Records for the exercise:

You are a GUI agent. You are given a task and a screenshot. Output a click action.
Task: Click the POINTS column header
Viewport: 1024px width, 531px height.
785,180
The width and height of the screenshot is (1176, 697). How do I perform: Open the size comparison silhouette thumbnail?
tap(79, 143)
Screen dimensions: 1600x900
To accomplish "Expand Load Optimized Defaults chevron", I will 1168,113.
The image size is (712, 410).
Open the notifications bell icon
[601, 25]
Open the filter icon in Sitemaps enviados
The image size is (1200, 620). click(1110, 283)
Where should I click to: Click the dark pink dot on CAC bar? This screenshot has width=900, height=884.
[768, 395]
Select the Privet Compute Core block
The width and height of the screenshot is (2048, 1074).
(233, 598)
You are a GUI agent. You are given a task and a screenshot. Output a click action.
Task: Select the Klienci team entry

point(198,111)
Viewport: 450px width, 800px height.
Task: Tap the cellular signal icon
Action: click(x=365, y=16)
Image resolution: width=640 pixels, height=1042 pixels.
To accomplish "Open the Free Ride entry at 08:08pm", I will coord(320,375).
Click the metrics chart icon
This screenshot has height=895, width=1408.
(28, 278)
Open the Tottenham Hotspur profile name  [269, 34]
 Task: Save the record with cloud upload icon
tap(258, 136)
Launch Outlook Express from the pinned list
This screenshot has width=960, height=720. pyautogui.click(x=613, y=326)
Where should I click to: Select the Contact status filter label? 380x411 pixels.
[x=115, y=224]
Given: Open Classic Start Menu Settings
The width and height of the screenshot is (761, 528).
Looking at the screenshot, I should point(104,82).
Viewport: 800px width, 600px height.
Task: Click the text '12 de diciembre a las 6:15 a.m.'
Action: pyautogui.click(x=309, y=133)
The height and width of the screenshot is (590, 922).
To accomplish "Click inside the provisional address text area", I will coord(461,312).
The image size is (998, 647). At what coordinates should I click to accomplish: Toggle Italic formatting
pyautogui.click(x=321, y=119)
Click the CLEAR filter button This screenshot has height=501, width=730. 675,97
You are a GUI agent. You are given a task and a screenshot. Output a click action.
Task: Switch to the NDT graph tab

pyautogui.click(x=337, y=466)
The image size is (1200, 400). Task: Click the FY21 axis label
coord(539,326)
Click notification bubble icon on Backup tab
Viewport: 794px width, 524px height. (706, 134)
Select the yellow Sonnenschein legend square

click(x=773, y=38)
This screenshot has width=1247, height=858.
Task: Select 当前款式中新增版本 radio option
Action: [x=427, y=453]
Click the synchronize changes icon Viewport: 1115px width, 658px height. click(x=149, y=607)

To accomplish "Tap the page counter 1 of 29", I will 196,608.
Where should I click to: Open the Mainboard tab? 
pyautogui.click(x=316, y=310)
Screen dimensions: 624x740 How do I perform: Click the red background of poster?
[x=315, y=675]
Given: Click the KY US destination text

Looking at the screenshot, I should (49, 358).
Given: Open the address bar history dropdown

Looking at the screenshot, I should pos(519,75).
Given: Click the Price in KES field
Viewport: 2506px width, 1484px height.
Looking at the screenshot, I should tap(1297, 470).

Problem details: Return every line above exactly.

Response below:
You are a GUI agent. You are given a task and a screenshot. Output a click action.
Task: Click the POINTS column header
Viewport: 1024px width, 531px height.
785,180
The width and height of the screenshot is (1176, 697). How do I perform: Open the size comparison silhouette thumbnail?
tap(79, 143)
Screen dimensions: 1600x900
To accomplish "Expand Load Optimized Defaults chevron", I will 1168,113.
The image size is (712, 410).
Open the notifications bell icon
[601, 25]
Open the filter icon in Sitemaps enviados
The image size is (1200, 620). click(1110, 283)
Where should I click to: Click the dark pink dot on CAC bar? This screenshot has width=900, height=884.
[768, 395]
Select the Privet Compute Core block
The width and height of the screenshot is (2048, 1074).
(233, 598)
You are a GUI agent. You are given a task and a screenshot. Output a click action.
Task: Select the Klienci team entry

point(198,111)
Viewport: 450px width, 800px height.
Task: Tap the cellular signal icon
Action: click(x=365, y=16)
Image resolution: width=640 pixels, height=1042 pixels.
To accomplish "Open the Free Ride entry at 08:08pm", I will coord(320,375).
Click the metrics chart icon
This screenshot has height=895, width=1408.
(28, 278)
Open the Tottenham Hotspur profile name  [269, 34]
 Task: Save the record with cloud upload icon
tap(258, 136)
Launch Outlook Express from the pinned list
This screenshot has width=960, height=720. pyautogui.click(x=613, y=326)
Where should I click to: Select the Contact status filter label? 380x411 pixels.
[x=115, y=224]
Given: Open Classic Start Menu Settings
The width and height of the screenshot is (761, 528).
Looking at the screenshot, I should point(104,82).
Viewport: 800px width, 600px height.
Task: Click the text '12 de diciembre a las 6:15 a.m.'
Action: pyautogui.click(x=309, y=133)
The height and width of the screenshot is (590, 922).
To accomplish "Click inside the provisional address text area", I will coord(461,312).
The image size is (998, 647). At what coordinates should I click to accomplish: Toggle Italic formatting
pyautogui.click(x=321, y=119)
Click the CLEAR filter button This screenshot has height=501, width=730. 675,97
You are a GUI agent. You are given a task and a screenshot. Output a click action.
Task: Switch to the NDT graph tab

pyautogui.click(x=337, y=466)
The image size is (1200, 400). Task: Click the FY21 axis label
coord(539,326)
Click notification bubble icon on Backup tab
Viewport: 794px width, 524px height. (706, 134)
Select the yellow Sonnenschein legend square

click(x=773, y=38)
This screenshot has width=1247, height=858.
Task: Select 当前款式中新增版本 radio option
Action: [x=427, y=453]
Click the synchronize changes icon Viewport: 1115px width, 658px height. click(x=149, y=607)

To accomplish "Tap the page counter 1 of 29", I will 196,608.
Where should I click to: Open the Mainboard tab? 
pyautogui.click(x=316, y=310)
Screen dimensions: 624x740 How do I perform: Click the red background of poster?
[x=315, y=675]
Given: Click the KY US destination text

Looking at the screenshot, I should (49, 358).
Given: Open the address bar history dropdown

Looking at the screenshot, I should pos(519,75).
Given: Click the Price in KES field
Viewport: 2506px width, 1484px height.
Looking at the screenshot, I should tap(1297, 470).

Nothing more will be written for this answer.